Une réaction normale produit une osmolarité urinaire maximale après déshydratation (> 700 mOsm/kg [700 mmol/kg]), et l’osmolarité n’augmente pas de plus de 5% supplémentaires après l’injection de vasopressine.

Dans le diabète insipide d'origine centrale, les patients sont généralement incapables de concentrer plus d'urine que l'osmolalité plasmatique mais peuvent augmenter leur osmolarité urinaire après administration de vasopressine. L’augmentation de l’osmolalité urinaire est de 50 à 100% dans le diabète insipide d’origine centrale versus 15 à 45% pour le diabète insipide partiellement central.

En ce qui concerne le diabète insipide néphrogénique les patients sont incapables d’émettre des urines en quantités supérieures à l’osmolalité plasmatique et ne répondent pas mieux à l'administration de vasopressine. Parfois, dans le diabète insipide néphrogénique partiel, l’augmentation de l’osmolalité urinaire peut aller jusqu’à 45%, mais dans l’ensemble, ces chiffres sont beaucoup plus faibles que ceux observés dans le diabète insipide central partiel (habituellement < 300 mOsm/kg [300 mmol/kg]).

En cas de polydipsie psychogène l'osmolalité urinaire est < 100 mOsm/kg (100 mmol/kg). La diminution des apports hydriques aboutira à une diminution de la diurèse et à une augmentation de l'osmolalité plasmatique et urinaire et de la natrémie.

La mesure des concentrations d'ADH est la méthode la plus directe de diagnostic du diabète insipide central. Les taux à la fin du test de restriction hydrique (avant l'injection de vasopressine) sont bas en cas de diabète insipide central et augmentent, de manière appropriée, en cas de diabète insipide néphrogénique. Cependant, les taux d'ADH ne sont pas toujours disponibles. En outre, la restriction hydrique est si précise que les mesures directes de l’ADH sont rarement nécessaires. Si mesurés, les taux d'ADH doivent être vérifiés au début de l'essai de privation d'eau, lorsque le patient est bien hydraté; les taux d'ADH doivent augmenter à mesure que les volumes intravasculaires diminuent.

Traitement de la polyurie

Le traitement dépend de la cause. Une nocturie troublante peut être traitée par des mesures telles que la réduction de l'apport liquidien avant le coucher, l'utilisation de la desmopressine et/ou l'amélioration de l'hygiène du sommeil.

Points clés

  • L'utilisation de diurétiques et le diabète sucré non contrôlé sont des causes fréquentes de polyurie.

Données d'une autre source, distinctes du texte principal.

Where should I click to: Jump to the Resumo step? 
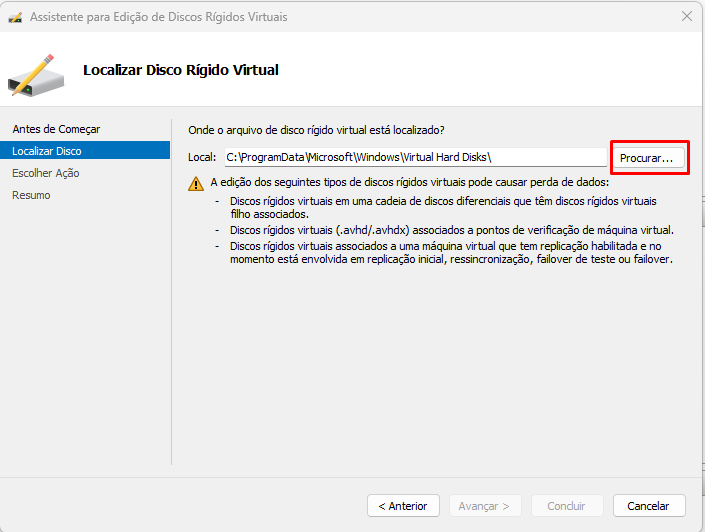(x=31, y=195)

  • En l'absence de diabète sucré et de prise de diurétiques, les causes les plus fréquentes de polyurie chronique sont une polydipsie primitive, un diabète insipide d'origine centrale et un diabète insipide néphrogénique.

  • L'hypernatrémie peut indiquer un diabète insipide central ou un diabète insipide néphrogénique.

  • L'hyponatrémie est plus caractéristique d'une polydipsie.

  • Un début brutal de polyurie évoque un diabète insipide central.

  • Un test de restriction hydrique peut permettre d'établir le diagnostic mais ne doit être effectué que sous une étroite surveillance.